Amateur archeologist Geoffrey Whittum shows a most unusual carved and polished rock to an interested attendee at his February 27 Suffield presentation. The rock’s top center protuberance, as pictured, was definitely a human face.

Geoff Whittum, who came to Suffield some years ago from his upbringing in Ellington, calls himself a Woods Walker, a delightful term that fits his avocation of exploring the natural environment in New England. Recently he’s been sharing stories of the amazing things he has found in his walks. After his well-received presentations at libraries in Bloomfield and Granby, the Kent Memorial Library sponsored his February 27 appearance at the Suffield Senior Center, where a full-house crowd was fascinated by his photos of strange and wondrous shapes of rocks.

Whittum showed images of giant boulders resting precariously on two or three small ones, oddly shaped individual boulders, strange dug-outs and caves, and other challenging configurations of rocks. Adding to the fascination were his descriptions of their orientation with solar occurrences and the relationships of these odd rocks with other rocks at various distances.

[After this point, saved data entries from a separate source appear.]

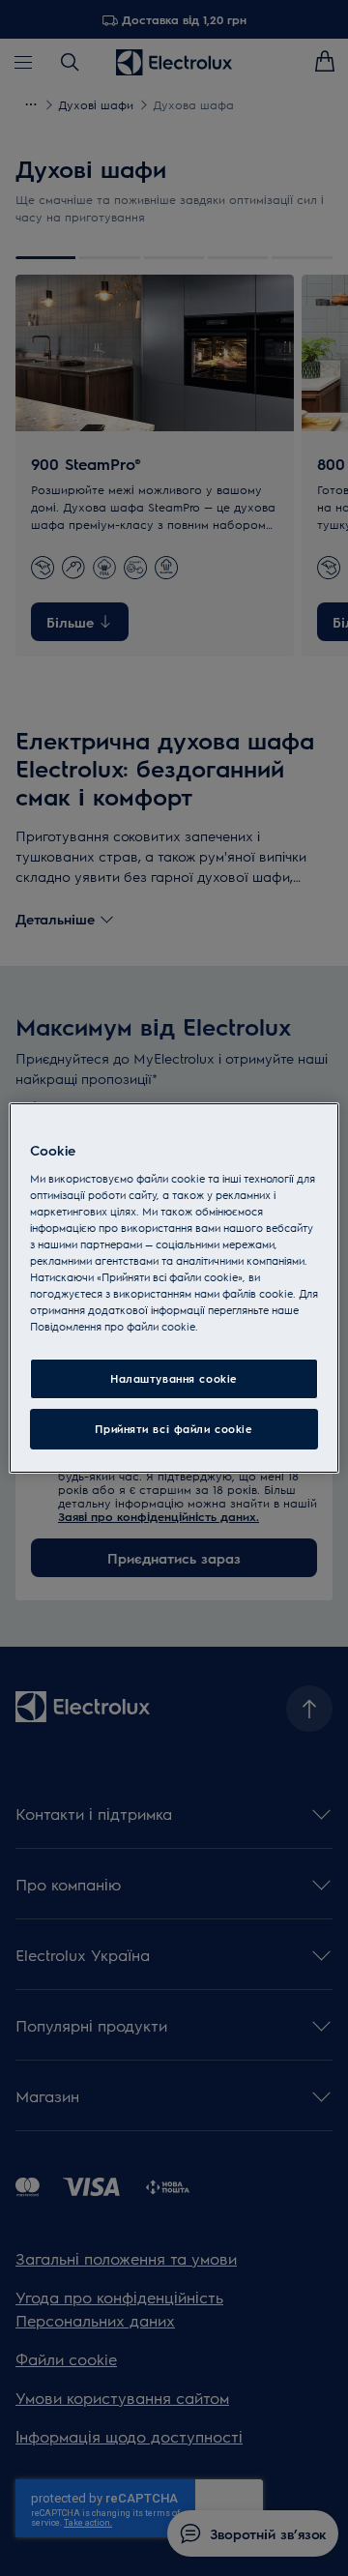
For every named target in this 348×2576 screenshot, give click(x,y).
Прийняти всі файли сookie (173, 1428)
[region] (174, 1288)
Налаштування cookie (174, 1378)
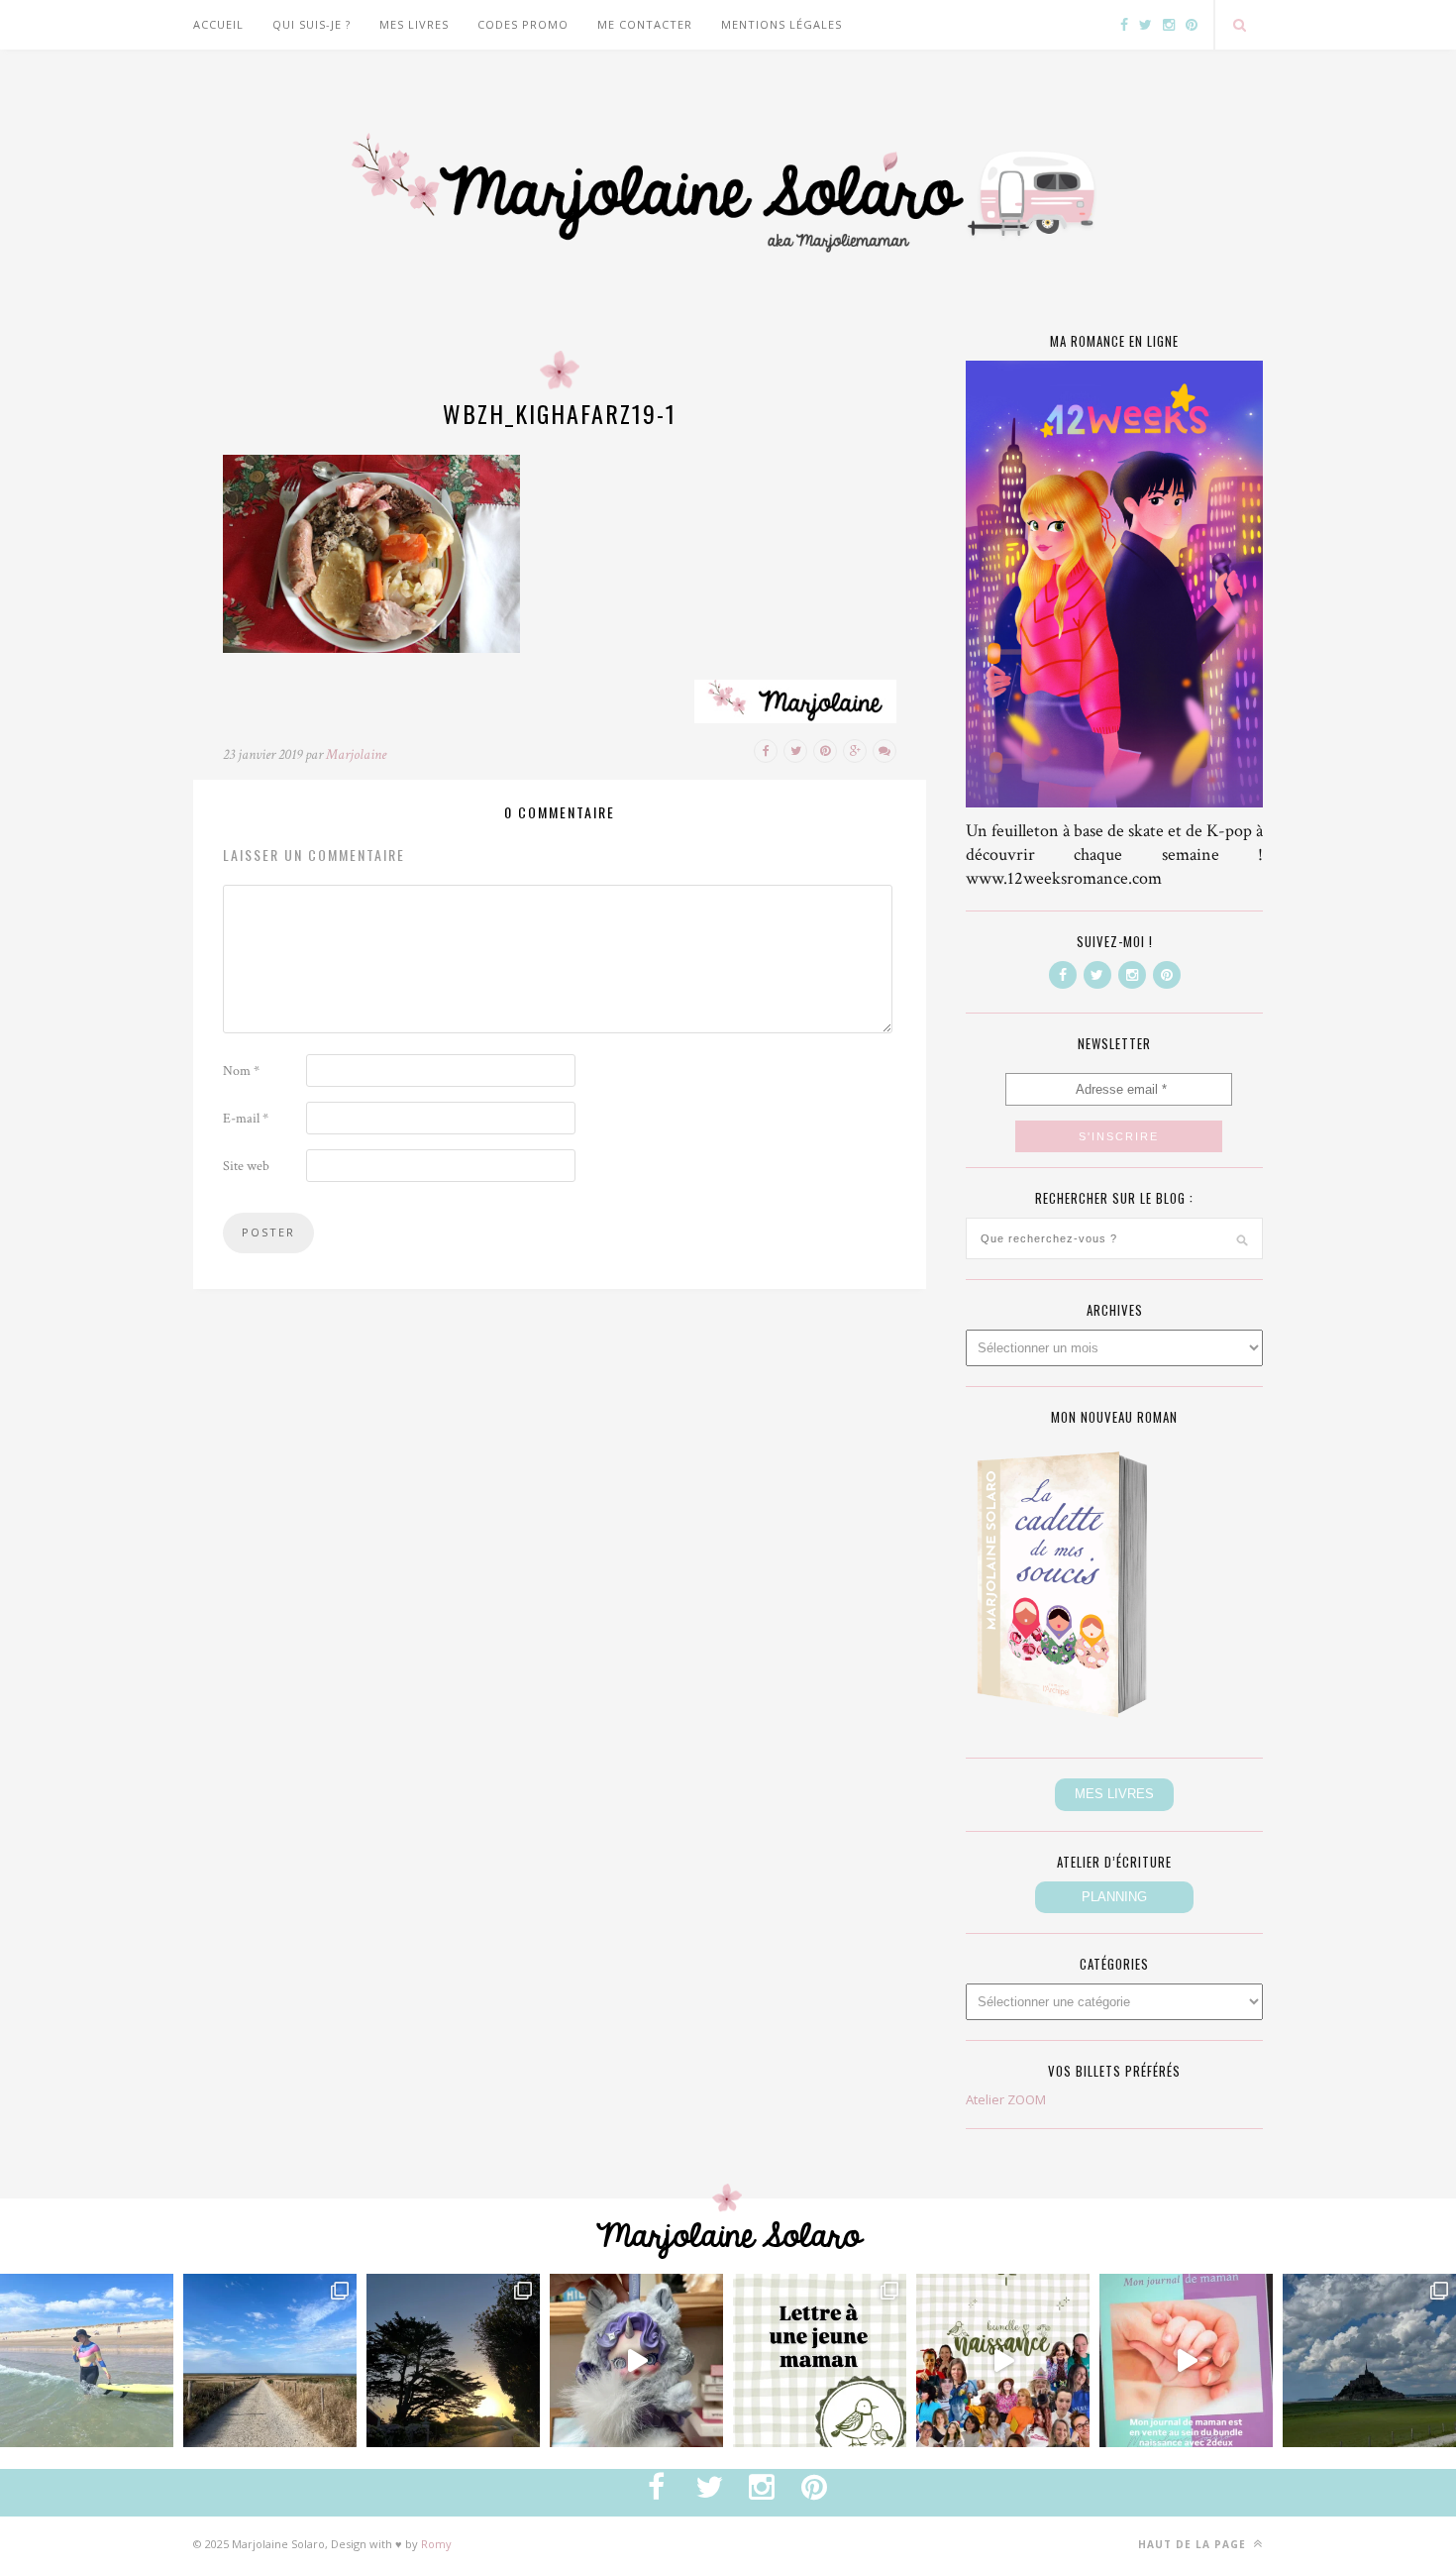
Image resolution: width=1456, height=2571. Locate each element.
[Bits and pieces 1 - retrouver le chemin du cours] (270, 2360)
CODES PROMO (523, 24)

Most importantly, he sees evidence that these arrangements and configurations were created intentionally by earlier civilizations or even by alien visitors, hundreds of thousands or even millions of years ago. And on many of the rocks, he pointed out images, mostly of faces and creatures, which he feels were carved by ancients  creators.

Among those present at the Suffield lecture, it seemed as if most were fellow believers or at least fellow seekers of a full understanding of the topic.